His family contacted my office in September due to his rapid decline and because he had no direction or conversation with the multitude of healthcare providers that he had encountered over the course of his diagnosis, surgery, hospitalization and skilled nursing admissions. Unfortunately, he is just one of thousands of patients who yearly undergo non-beneficial treatments and are left with the physical and emotional scars. What little time he had left, he was now denied the joy of simple things such as tasting his favorite foods.
When I first met this patient whom I will refer to as "Joe" to maintain his privacy, he wrote on a piece of paper, "quality of life." I wonder how many times he verbalized those words to the healthcare providers he trusted before he died on New Year's Eve.
In fact, an article published in the Journal of American Medical Association (JAMA) Internal Medicine concluded: "The majority of participants overestimated intervention benefit and underestimated harm. Clinicians should discuss accurate and balanced information about intervention benefits and harms with patients, providing the opportunity to develop realistic expectations and make informed decisions."
The Journal of Palliative Medicine reports: "Seventy-eight percent of patients received at least one form of intensive EOL [end-of-life] care, including 75 percent of those who preferred comfort measures at last documentation."
As a practicing nurse, I know these studies are accurate because I have seen terminally ill patients die in hospital ICUs. These patients were subjected to non-beneficial exams and treatments, which resulted in increased pain, anxiety and needlessly prolonged suffering. I know many other nurses who feel the same way.
In response to this systemic failure, Compassion & Choices, which advocates for patients to have the full range of healthcare options, introduced a new initiative last November called Truth in Treatment. The goal is to bring awareness to the growing number of patients with life-threatening illnesses who are receiving non-beneficial treatments. The program is aimed at moving away from a "one size fits all" approach to healthcare and empowering individuals through educational tools, such as a "Diagnosis Decoder," to help them build trusting, candid relationships with their doctors, ask discerning questions, and use the answers to make fully informed treatment decisions.

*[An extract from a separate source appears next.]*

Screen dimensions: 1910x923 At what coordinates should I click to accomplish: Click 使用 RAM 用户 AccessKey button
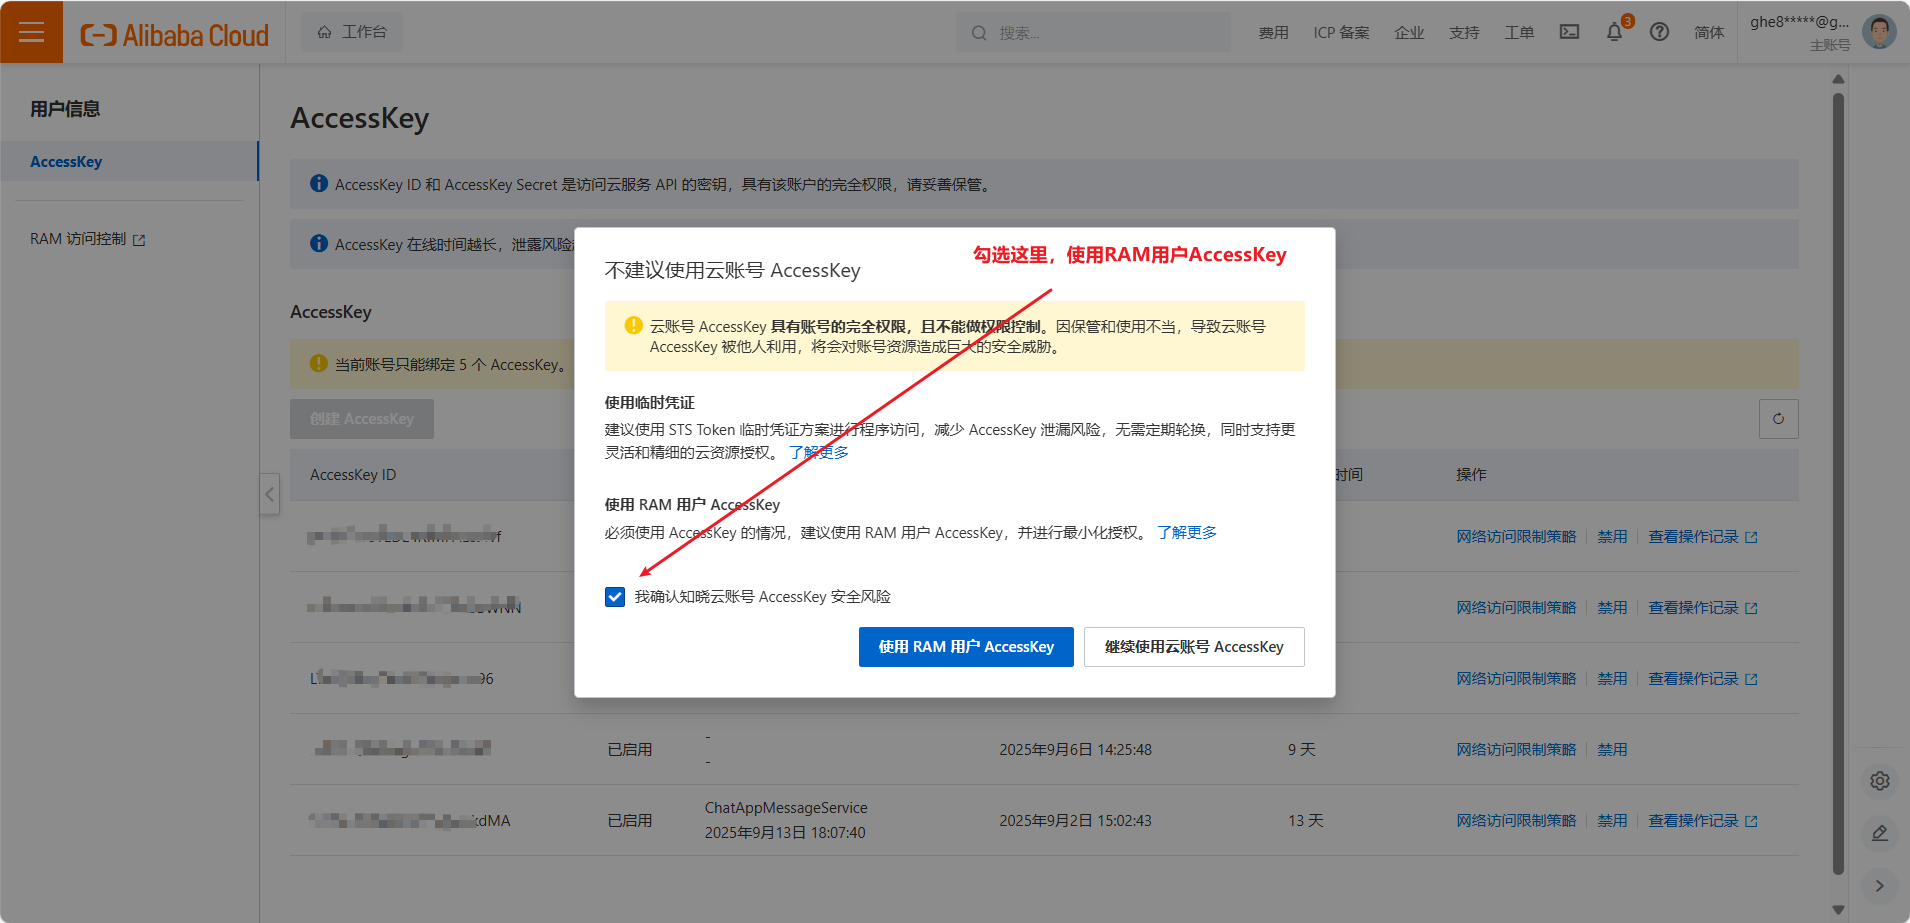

The Centers for Medicare and Medicaid Services (CMS) has also recognized the importance of end-of-life care decisions. In an effort to facilitate end-of-life care discussions with patients, CMS is now reimbursing physicians to participate in these discussions. While Medicare now reimburses doctors for conducting these discussions, a survey commissioned by the John A. Hartford Foundation, the California Health Care Foundation, and Cambia Health Foundation concluded: "Less than one-third (29 percent) [of physicians] report having had any formal training specifically on talking with patients and their families about end-of-life care."
The responsibility of Truth in Treatment starts with all teaching medical institutions. Without incorporating end-of-life care discussions into the curriculum and limiting physicians exposure to only a "curative" approach to healthcare, they are doing a disservice to the doctors and the patients in which he/she will be entrusted. Without education and understanding, the cycle of non-beneficial treatment will continue and it is the patient and family who will suffer.
Death is inevitable. Truth is a right. Knowledge is power.
Smith is a registered nurse in Richland, Washington who specializes in treating patients with life-shortening and terminal diseases caused by exposure to toxic materials in the workplace.